• **AIM OF THE TASK**
Every entry in the data is to be written out exactly; no picture belongs in the copy.

####################

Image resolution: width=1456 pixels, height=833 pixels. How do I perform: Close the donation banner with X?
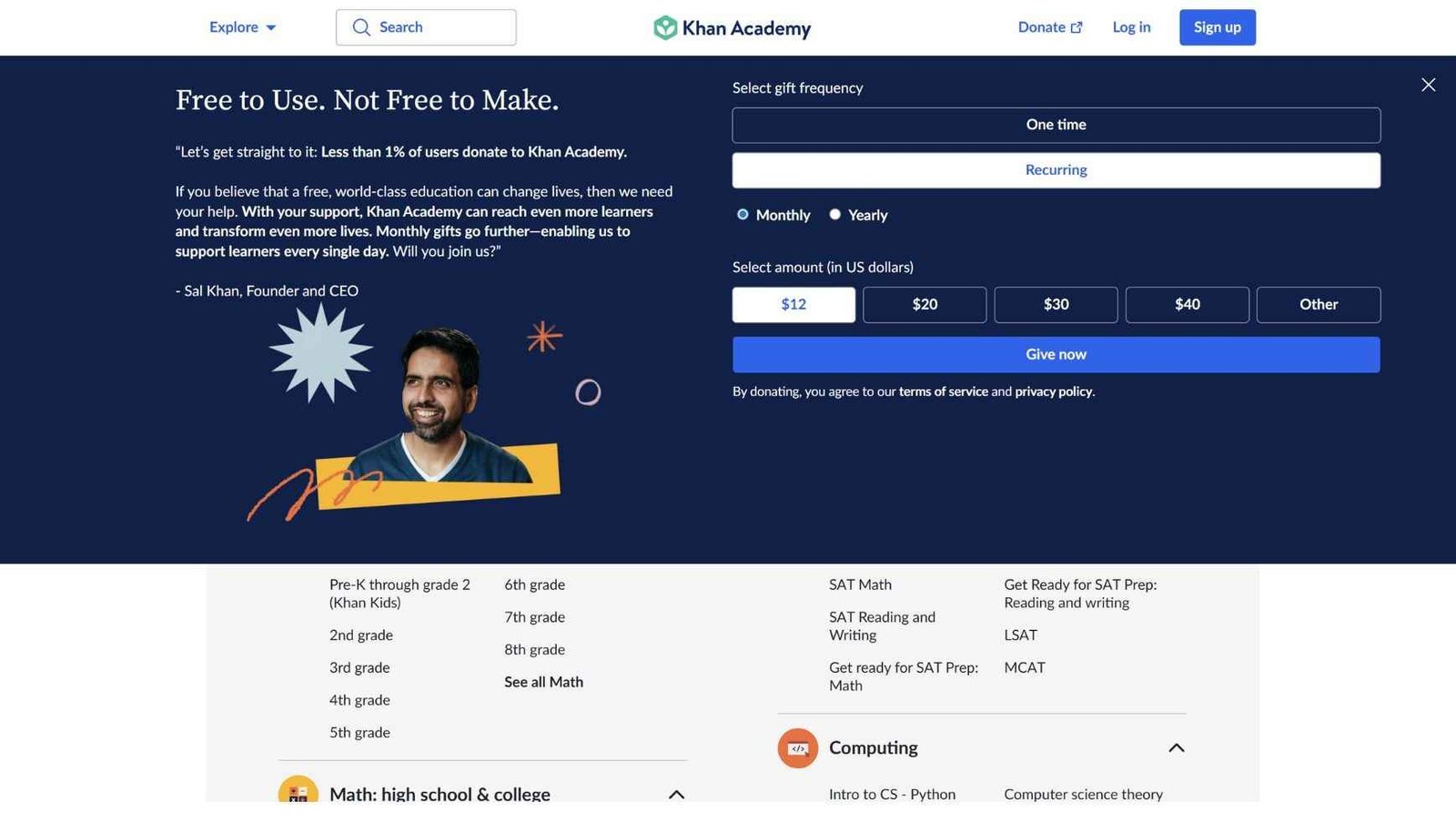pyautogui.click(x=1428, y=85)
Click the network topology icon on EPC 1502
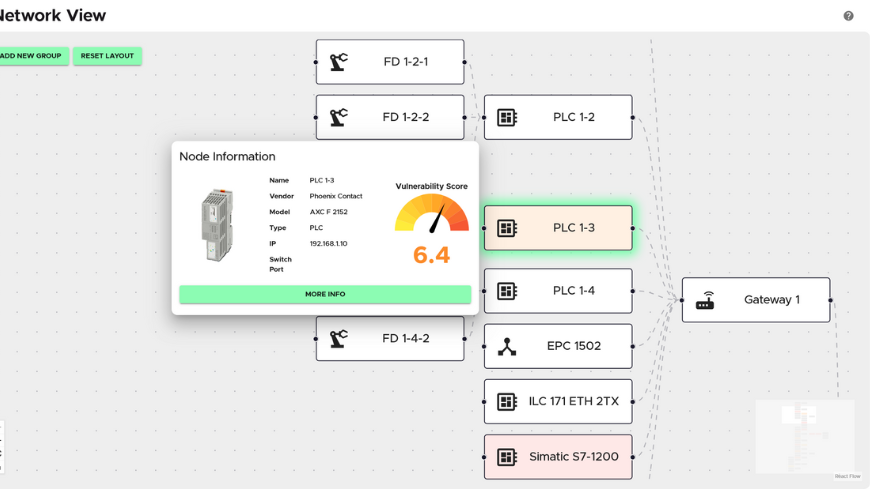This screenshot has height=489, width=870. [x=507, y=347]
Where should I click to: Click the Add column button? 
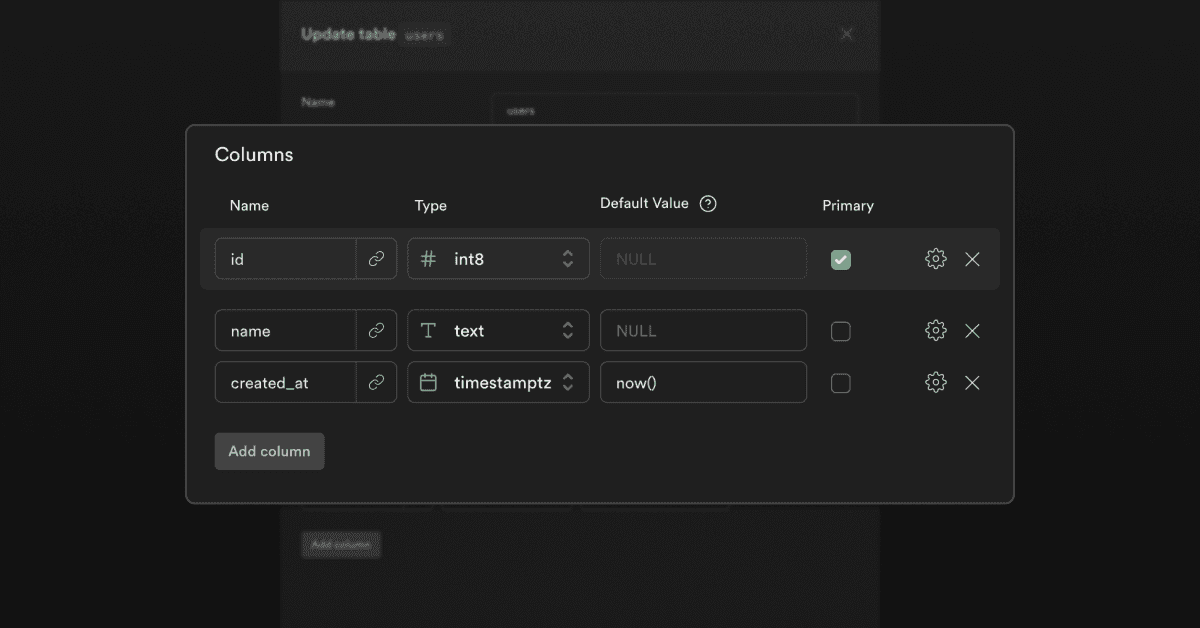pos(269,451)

####################

• **WRITTEN SOLUTION**
Image resolution: width=1456 pixels, height=833 pixels. How do I perform: Close the donation banner with X?
pyautogui.click(x=1428, y=85)
Click the network topology icon on EPC 1502
This screenshot has height=489, width=870. [x=507, y=347]
Where should I click to: Click the Add column button? 
pos(269,451)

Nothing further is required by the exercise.